Fragment tekstu>
# # # #
To niezgodne z prawem unijnym. Możliwość zaskarżania programów ochrony powietrza przez obywateli oraz organizacje pozarządowe to – obok udziału w konsultacjach społecznych prowadzonych w trakcie tworzenia takiego programu – forma społecznej kontroli administracji publicznej. Jest ona niezwykle ważna z perspektywy realizowania prawa do czystego i zdrowego powietrza. Brak takiej możliwości oznacza w praktyce brak społecznej kontroli. Obywatel czy obywatelka nie mogą zaskarżyć programu, a sąd nie ma możliwości wypowiedzenia się, czy program spełnia wymagane prawem kryteria. KE zwróciła się do władz krajowych, by tę sytuację wyjaśniły.
Polskie programy są nieefektywne? Jeśli prawo zostanie zmienione, mogą posypać się skargi?
Przygotowanie programów ochrony powietrza pochłania znaczne kwoty ze środków publicznych. Opracowują je specjalistyczne podmioty. Jednak choć są przygotowywane cyklicznie i aktualizowane co kilka lat, nie przynoszą oczekiwanych rezultatów. Są regiony, w których liczba dni z przekroczonymi normami jakości powietrza w ostatnich latach wzrastała.
# # # #
Dostarczone dane>

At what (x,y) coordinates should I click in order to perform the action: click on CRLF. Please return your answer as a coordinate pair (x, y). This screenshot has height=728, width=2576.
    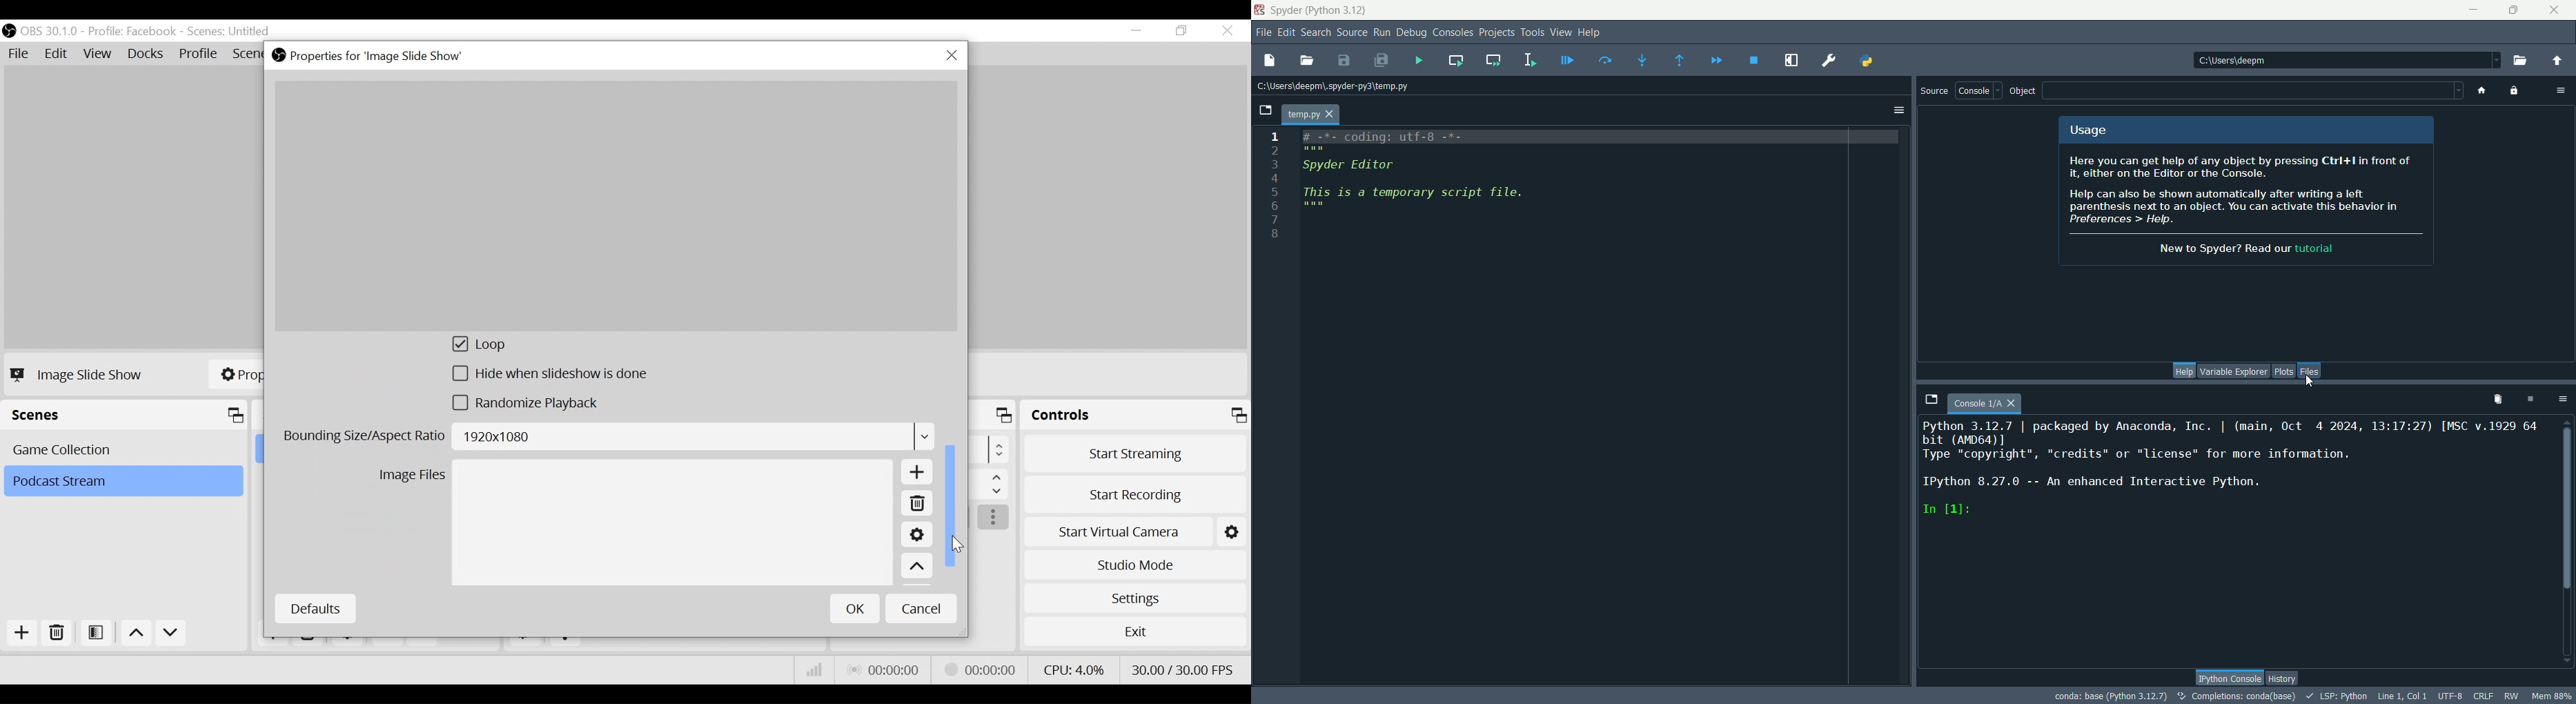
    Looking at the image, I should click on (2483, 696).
# # # #
Zadania>
**A.** Przepisz dosłownie z fragmentu o programach ochrony powietrza część między słowami „Polskie programy są” a słowami „ostatnich latach wzrastała.”, łącznie z tymi słowami.
**B.** Odpowiedz krótko na pytania do fragmentu o programach ochrony powietrza:
(i) Kto opracowuje programy ochrony powietrza?
(ii) Do kogo KE zwróciła się o wyjaśnienie sytuacji?
(iii) Jak często aktualizuje się programy ochrony powietrza?
**C.** Wymień wszystkie organy i instytucje władzy publicznej, o których mowa we fragmencie o programach ochrony powietrza.
Odpowiadaj wyłącznie na podstawie fragmentu o programach ochrony powietrza.

Pełne odpowiedzi>
**A.**
Polskie programy są nieefektywne? Jeśli prawo zostanie zmienione, mogą posypać się skargi?
Przygotowanie programów ochrony powietrza pochłania znaczne kwoty ze środków publicznych. Opracowują je specjalistyczne podmioty. Jednak choć są przygotowywane cyklicznie i aktualizowane co kilka lat, nie przynoszą oczekiwanych rezultatów. Są regiony, w których liczba dni z przekroczonymi normami jakości powietrza w ostatnich latach wzrastała.

**B.**
(i) Specjalistyczne podmioty.
(ii) Do władz krajowych.
(iii) Co kilka lat.

**C.** Administracja publiczna, sąd, KE, władze krajowe.